• [Assigned task] Give the listing again, word for word.
START Task input
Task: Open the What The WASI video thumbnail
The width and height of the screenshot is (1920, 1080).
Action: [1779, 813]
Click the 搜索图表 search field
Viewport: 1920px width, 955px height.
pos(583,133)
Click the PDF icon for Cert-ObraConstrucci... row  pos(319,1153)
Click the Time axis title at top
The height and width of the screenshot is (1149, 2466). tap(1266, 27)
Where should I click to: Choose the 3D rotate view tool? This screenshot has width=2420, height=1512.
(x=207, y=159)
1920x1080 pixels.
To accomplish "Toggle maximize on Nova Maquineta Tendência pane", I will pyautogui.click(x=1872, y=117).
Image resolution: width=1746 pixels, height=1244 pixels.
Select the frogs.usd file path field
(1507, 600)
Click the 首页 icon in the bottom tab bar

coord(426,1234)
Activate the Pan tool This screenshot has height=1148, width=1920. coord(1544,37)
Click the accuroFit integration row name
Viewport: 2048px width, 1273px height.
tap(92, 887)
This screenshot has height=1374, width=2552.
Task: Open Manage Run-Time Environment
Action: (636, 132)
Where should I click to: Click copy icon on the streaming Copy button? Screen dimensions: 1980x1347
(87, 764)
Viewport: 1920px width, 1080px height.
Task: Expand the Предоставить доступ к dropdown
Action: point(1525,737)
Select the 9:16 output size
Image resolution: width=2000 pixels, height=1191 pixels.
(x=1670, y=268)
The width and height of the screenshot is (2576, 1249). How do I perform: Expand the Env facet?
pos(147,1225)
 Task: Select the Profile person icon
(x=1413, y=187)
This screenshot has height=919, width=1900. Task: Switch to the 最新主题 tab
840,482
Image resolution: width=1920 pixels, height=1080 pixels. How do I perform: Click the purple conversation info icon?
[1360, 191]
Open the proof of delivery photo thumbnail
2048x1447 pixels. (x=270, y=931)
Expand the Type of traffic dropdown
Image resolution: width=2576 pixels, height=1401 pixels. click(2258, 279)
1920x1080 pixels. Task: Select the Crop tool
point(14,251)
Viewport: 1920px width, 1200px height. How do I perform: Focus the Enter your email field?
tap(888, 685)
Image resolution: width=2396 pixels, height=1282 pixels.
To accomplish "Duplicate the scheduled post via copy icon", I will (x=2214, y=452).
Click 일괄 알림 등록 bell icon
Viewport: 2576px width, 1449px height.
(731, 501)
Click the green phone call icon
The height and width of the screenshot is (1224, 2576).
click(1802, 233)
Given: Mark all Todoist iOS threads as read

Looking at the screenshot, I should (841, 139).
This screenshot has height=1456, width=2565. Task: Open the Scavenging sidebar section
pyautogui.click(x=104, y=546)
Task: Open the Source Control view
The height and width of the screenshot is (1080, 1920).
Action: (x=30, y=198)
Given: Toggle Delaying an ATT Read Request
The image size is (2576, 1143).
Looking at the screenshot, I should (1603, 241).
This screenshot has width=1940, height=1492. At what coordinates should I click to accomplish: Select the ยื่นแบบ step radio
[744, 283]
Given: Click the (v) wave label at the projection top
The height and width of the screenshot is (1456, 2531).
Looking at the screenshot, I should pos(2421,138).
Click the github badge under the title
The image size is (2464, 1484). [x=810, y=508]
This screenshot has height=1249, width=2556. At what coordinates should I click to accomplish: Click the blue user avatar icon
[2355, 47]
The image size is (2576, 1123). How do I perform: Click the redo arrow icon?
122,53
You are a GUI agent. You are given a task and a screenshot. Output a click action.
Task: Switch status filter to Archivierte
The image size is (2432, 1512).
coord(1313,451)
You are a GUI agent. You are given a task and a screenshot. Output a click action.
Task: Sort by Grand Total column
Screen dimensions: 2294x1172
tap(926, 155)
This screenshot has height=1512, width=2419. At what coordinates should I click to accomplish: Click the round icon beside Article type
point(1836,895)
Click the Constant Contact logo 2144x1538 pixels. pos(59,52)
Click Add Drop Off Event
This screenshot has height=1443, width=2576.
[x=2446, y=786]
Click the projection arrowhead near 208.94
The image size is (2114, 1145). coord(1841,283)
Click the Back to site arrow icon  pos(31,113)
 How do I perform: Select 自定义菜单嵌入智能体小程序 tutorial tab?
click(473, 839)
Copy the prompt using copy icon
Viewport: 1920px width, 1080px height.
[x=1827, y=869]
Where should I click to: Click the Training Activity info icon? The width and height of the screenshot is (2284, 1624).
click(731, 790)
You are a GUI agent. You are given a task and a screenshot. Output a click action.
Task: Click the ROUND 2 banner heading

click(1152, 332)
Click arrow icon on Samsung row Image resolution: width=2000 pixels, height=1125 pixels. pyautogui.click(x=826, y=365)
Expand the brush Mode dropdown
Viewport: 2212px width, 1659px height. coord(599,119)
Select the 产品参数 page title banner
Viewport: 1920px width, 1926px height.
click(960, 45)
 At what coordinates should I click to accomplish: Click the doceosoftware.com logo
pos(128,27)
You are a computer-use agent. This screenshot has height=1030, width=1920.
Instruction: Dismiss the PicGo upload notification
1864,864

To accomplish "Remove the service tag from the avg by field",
END Task input
• [Output]
Task: Open the What The WASI video thumbnail
The width and height of the screenshot is (1920, 1080).
Action: [1779, 813]
Click the 搜索图表 search field
Viewport: 1920px width, 955px height.
pos(583,133)
Click the PDF icon for Cert-ObraConstrucci... row  pos(319,1153)
Click the Time axis title at top
The height and width of the screenshot is (1149, 2466). tap(1266, 27)
Where should I click to: Choose the 3D rotate view tool? This screenshot has width=2420, height=1512.
(x=207, y=159)
1920x1080 pixels.
To accomplish "Toggle maximize on Nova Maquineta Tendência pane", I will pyautogui.click(x=1872, y=117).
Image resolution: width=1746 pixels, height=1244 pixels.
Select the frogs.usd file path field
(1507, 600)
Click the 首页 icon in the bottom tab bar

coord(426,1234)
Activate the Pan tool This screenshot has height=1148, width=1920. coord(1544,37)
Click the accuroFit integration row name
Viewport: 2048px width, 1273px height.
tap(92, 887)
This screenshot has height=1374, width=2552.
Task: Open Manage Run-Time Environment
Action: (636, 132)
Where should I click to: Click copy icon on the streaming Copy button? Screen dimensions: 1980x1347
(87, 764)
Viewport: 1920px width, 1080px height.
Task: Expand the Предоставить доступ к dropdown
Action: point(1525,737)
Select the 9:16 output size
Image resolution: width=2000 pixels, height=1191 pixels.
(x=1670, y=268)
The width and height of the screenshot is (2576, 1249). How do I perform: Expand the Env facet?
pos(147,1225)
 Task: Select the Profile person icon
(x=1413, y=187)
This screenshot has height=919, width=1900. Task: Switch to the 最新主题 tab
840,482
Image resolution: width=1920 pixels, height=1080 pixels. How do I perform: Click the purple conversation info icon?
[1360, 191]
Open the proof of delivery photo thumbnail
2048x1447 pixels. (x=270, y=931)
Expand the Type of traffic dropdown
Image resolution: width=2576 pixels, height=1401 pixels. click(2258, 279)
1920x1080 pixels. Task: Select the Crop tool
point(14,251)
Viewport: 1920px width, 1200px height. How do I perform: Focus the Enter your email field?
tap(888, 685)
Image resolution: width=2396 pixels, height=1282 pixels.
To accomplish "Duplicate the scheduled post via copy icon", I will (x=2214, y=452).
Click 일괄 알림 등록 bell icon
Viewport: 2576px width, 1449px height.
(731, 501)
Click the green phone call icon
The height and width of the screenshot is (1224, 2576).
click(1802, 233)
Given: Mark all Todoist iOS threads as read

Looking at the screenshot, I should (841, 139).
This screenshot has height=1456, width=2565. Task: Open the Scavenging sidebar section
pyautogui.click(x=104, y=546)
Task: Open the Source Control view
The height and width of the screenshot is (1080, 1920).
Action: (x=30, y=198)
Given: Toggle Delaying an ATT Read Request
The image size is (2576, 1143).
Looking at the screenshot, I should (1603, 241).
This screenshot has width=1940, height=1492. At what coordinates should I click to accomplish: Select the ยื่นแบบ step radio
[744, 283]
Given: Click the (v) wave label at the projection top
The height and width of the screenshot is (1456, 2531).
Looking at the screenshot, I should pos(2421,138).
Click the github badge under the title
The image size is (2464, 1484). [x=810, y=508]
This screenshot has height=1249, width=2556. At what coordinates should I click to accomplish: Click the blue user avatar icon
[2355, 47]
The image size is (2576, 1123). How do I perform: Click the redo arrow icon?
122,53
You are a GUI agent. You are given a task and a screenshot. Output a click action.
Task: Switch status filter to Archivierte
The image size is (2432, 1512).
coord(1313,451)
You are a GUI agent. You are given a task and a screenshot. Output a click action.
Task: Sort by Grand Total column
Screen dimensions: 2294x1172
tap(926, 155)
This screenshot has height=1512, width=2419. At what coordinates should I click to accomplish: Click the round icon beside Article type
point(1836,895)
Click the Constant Contact logo 2144x1538 pixels. pos(59,52)
Click Add Drop Off Event
This screenshot has height=1443, width=2576.
[x=2446, y=786]
Click the projection arrowhead near 208.94
The image size is (2114, 1145). coord(1841,283)
Click the Back to site arrow icon  pos(31,113)
 How do I perform: Select 自定义菜单嵌入智能体小程序 tutorial tab?
click(473, 839)
Copy the prompt using copy icon
Viewport: 1920px width, 1080px height.
[x=1827, y=869]
Where should I click to: Click the Training Activity info icon? The width and height of the screenshot is (2284, 1624).
click(731, 790)
You are a GUI agent. You are given a task and a screenshot. Output a click action.
Task: Click the ROUND 2 banner heading

click(1152, 332)
Click arrow icon on Samsung row Image resolution: width=2000 pixels, height=1125 pixels. pyautogui.click(x=826, y=365)
Expand the brush Mode dropdown
Viewport: 2212px width, 1659px height. coord(599,119)
Select the 产品参数 page title banner
Viewport: 1920px width, 1926px height.
click(960, 45)
 At what coordinates should I click to accomplish: Click the doceosoftware.com logo
pos(128,27)
You are a computer-use agent. This screenshot has height=1030, width=1920.
Instruction: Dismiss the PicGo upload notification
1864,864

To accomplish "Remove the service tag from the avg by field",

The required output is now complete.